Show the lines of the material that contain the word "field".

Entries supplied START

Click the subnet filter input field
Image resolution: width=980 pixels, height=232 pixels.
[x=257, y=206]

Entries supplied END
Entries supplied START

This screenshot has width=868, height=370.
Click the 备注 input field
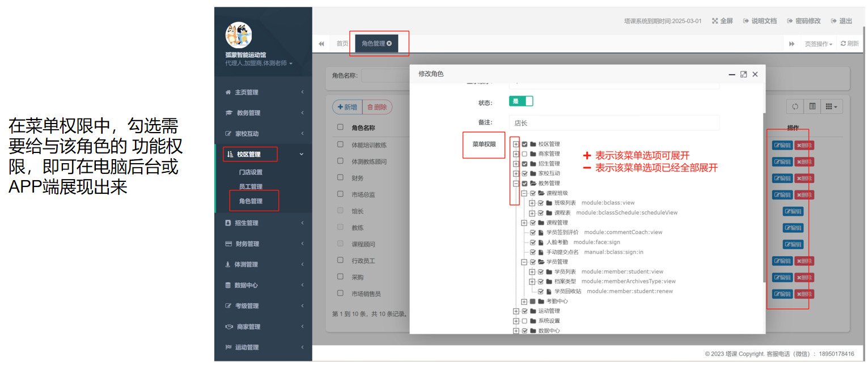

Entries supplied END

=== Solution below ===
Click the subnet filter input field
Click the 备注 input field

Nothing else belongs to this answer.